═══ 本文 ═══

明日を生きる多発性骨髄腫患者の日常

元大学教員が綴るこれまでの経過と現在 。なお、入院と本格治療の経験については、00から34あたりまでをお読みください。 。

明日を生きる多発性骨髄腫患者の日常80 医薬分離って面倒だ?

こんにちは。

 

相変わらずオミクロン株が猛烈な勢いで拡大しているようですが、例えば第5波の時と比べると、社会全体の危機感は薄いような気がします。感染拡大のわりには重症者数の増え方が鈍いからでしょうか? そろそろ経口薬が使えるようになりそうだからでしょうか? それとも単純に、「コロナ疲れ」が進んでしまったからでしょうか?

まあ、これらすべての要素が絡み合っているのでしょうが、私は、今後の収束を見据えた時、もっとも重要なのは治療薬の普及であることは間違いないと思っています。

そんなわけで、今回は、病気や怪我に悩まされた時、必ずお世話になる薬にまつわる話を少し書きます。(コロナの話ではありません。)

 

以前も書きましたが、私はレブラミドという特殊な薬を服用していたときは、これが院内処方しか許されていないため、他の薬も一緒に病院の薬局で出してもらっていました。しかし、通常医師が処方する薬は、その医療機関ではなく、院外の調剤薬局で入手する決まりになっています。(院外処方・・現在は私もそうです。)いわゆる医薬分離という制度ですね。

この考え方や制度は意外なほど古くからあり、歴史を遡ると、ローマ帝国のフリードリヒ2世の名前が出てきますから、13世紀頃のことでしょうか。ただし当時は、国王などの権力者が、陰謀に加担する医師によって毒殺されることを恐れて、このような制度を導入したということなので、現在とは事情が全く異なります。

日本での導入は、GHQの指示を受けて1951年にいわゆる「医薬分業法」という法律が施行されてからですので、これも決して最近の話ではありません。その後、医療の高度や専門化、細分化が進むにつれて、現在のような形に定着したのです。ただ、医師に薬を処方してもらうという経験のない方にとっては、よくわからない制度ですし、今でも時々、病院内の薬局で「???」と迷っておられる方は時々見かけます。

では、現代医療の世界でなぜこれが有効と考えられているのでしょうか。厚生労働省等の説明を要約すると、以下の3点のメリットがある、ということのようです。

(1)より質の高い医療サービスの提供

(2)高齢化社会に向けてより安全な薬の利用

(3)医療費の適正化

 簡単に言ってしまえば、医・薬それぞれの専門性をもっと活かせるようにして、安全で安定的な薬の供給を行うとともに、医師が独断で必要以上の薬を患者に渡して「薬漬け」にしたり、国全体の医療費が高額になってしまったりすることを防ぐ、ということになります。

費用に関して言えば、日本全体で薬剤費は9.46兆円となっており、国民医療費43.07兆円に占める薬剤費の比率(薬剤費比率)は22.0%だそうですから、たしかに決して小さな数字ではありませんね。(2017年度のデータ。この数字は2000年代に入ってからあまり変化していないようです。)

═══ 提供データ ═══

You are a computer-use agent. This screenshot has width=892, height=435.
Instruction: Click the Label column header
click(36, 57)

═══
═══ 提供データ ═══

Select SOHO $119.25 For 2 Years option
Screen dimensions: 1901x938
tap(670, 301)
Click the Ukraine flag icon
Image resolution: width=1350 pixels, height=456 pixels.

═══
═══ 提供データ ═══

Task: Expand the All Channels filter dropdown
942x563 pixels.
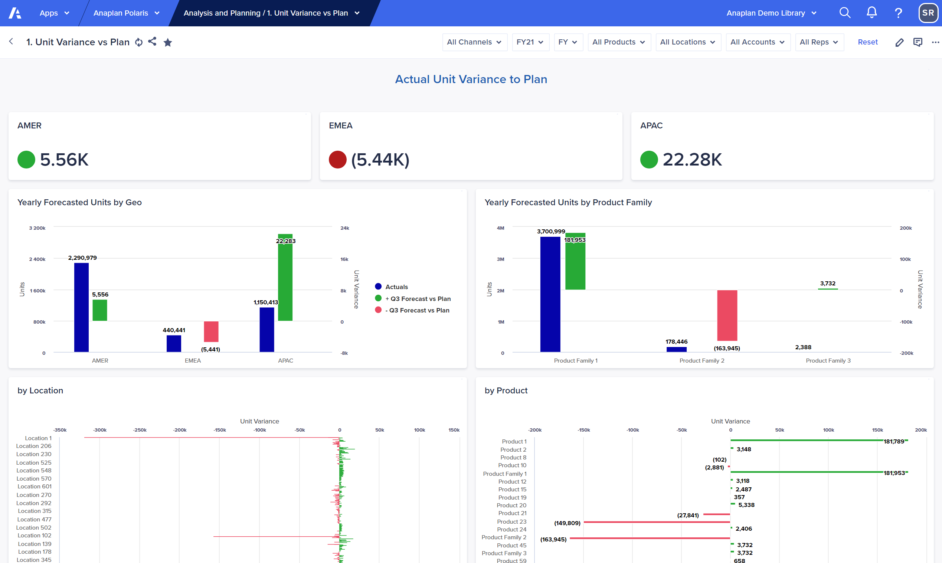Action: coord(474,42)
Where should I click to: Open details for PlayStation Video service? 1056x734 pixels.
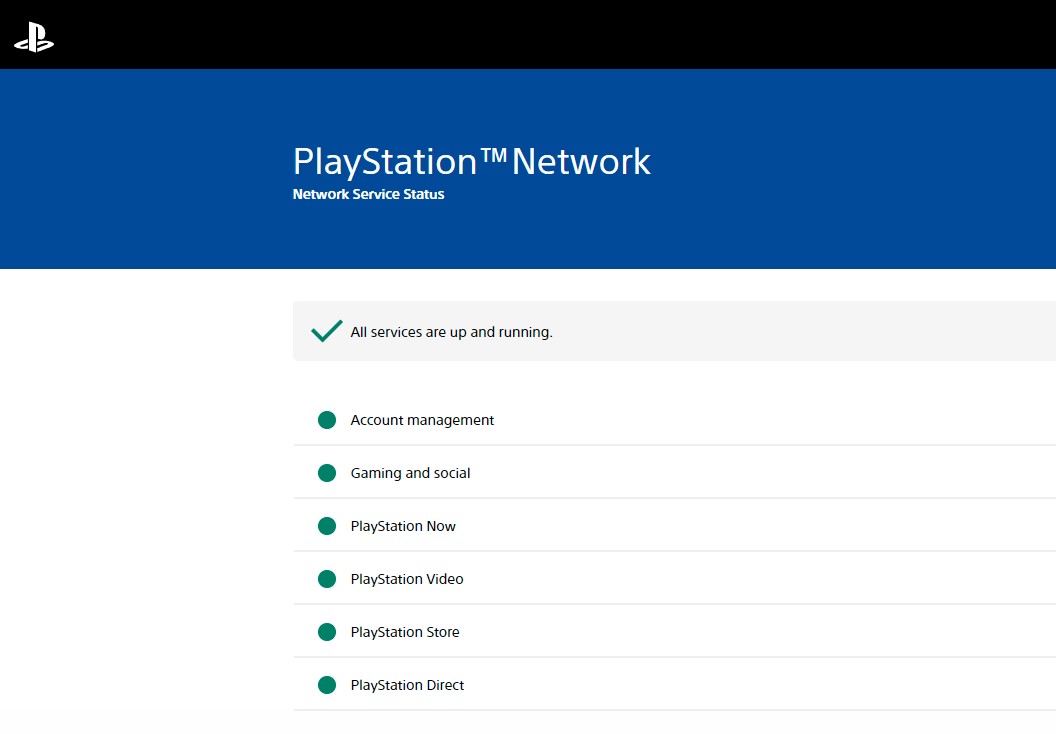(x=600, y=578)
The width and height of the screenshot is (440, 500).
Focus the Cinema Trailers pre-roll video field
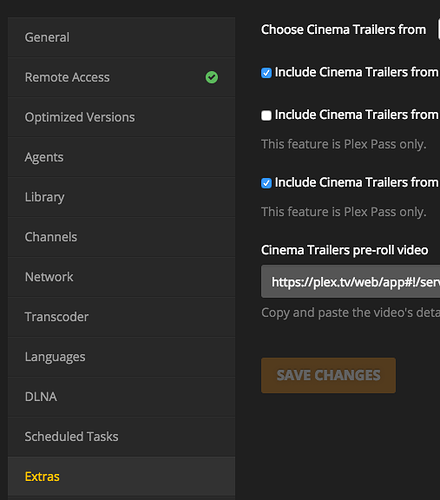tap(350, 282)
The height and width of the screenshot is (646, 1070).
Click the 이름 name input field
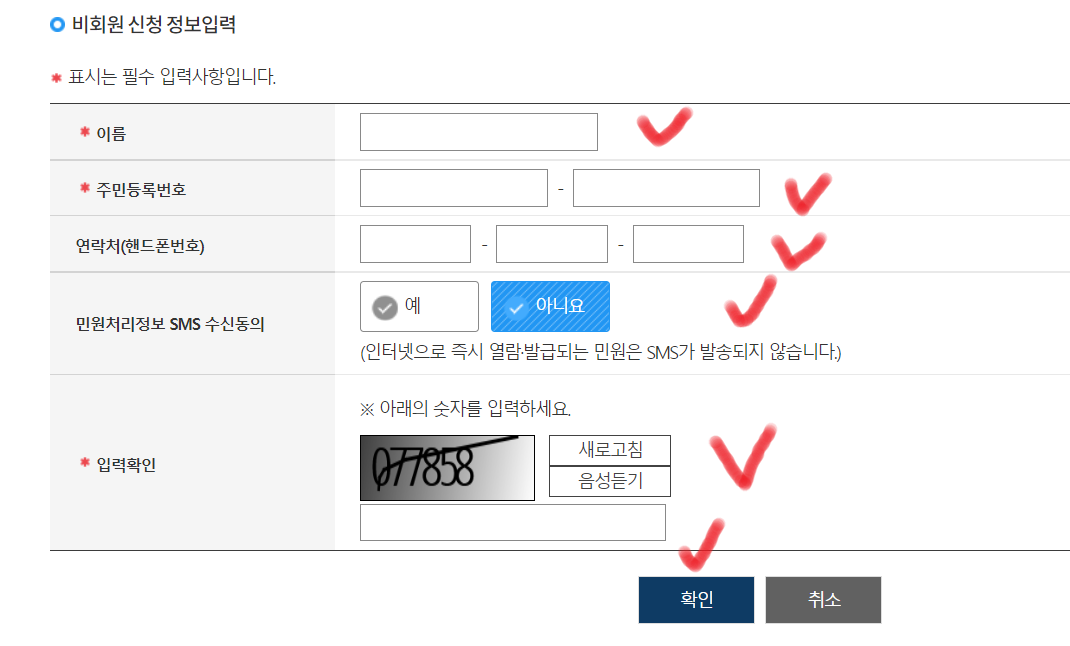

═══

課題内容: 医薬分離を扱った本文のうち、「日本での導入は、GHQの指示」から「ある、ということのようです。」までの部分を一字も変えずに書き写せ。

解答:
日本での導入は、GHQの指示を受けて1951年にいわゆる「医薬分業法」という法律が施行されてからですので、これも決して最近の話ではありません。その後、医療の高度や専門化、細分化が進むにつれて、現在のような形に定着したのです。ただ、医師に薬を処方してもらうという経験のない方にとっては、よくわからない制度ですし、今でも時々、病院内の薬局で「???」と迷っておられる方は時々見かけます。

では、現代医療の世界でなぜこれが有効と考えられているのでしょうか。厚生労働省等の説明を要約すると、以下の3点のメリットがある、ということのようです。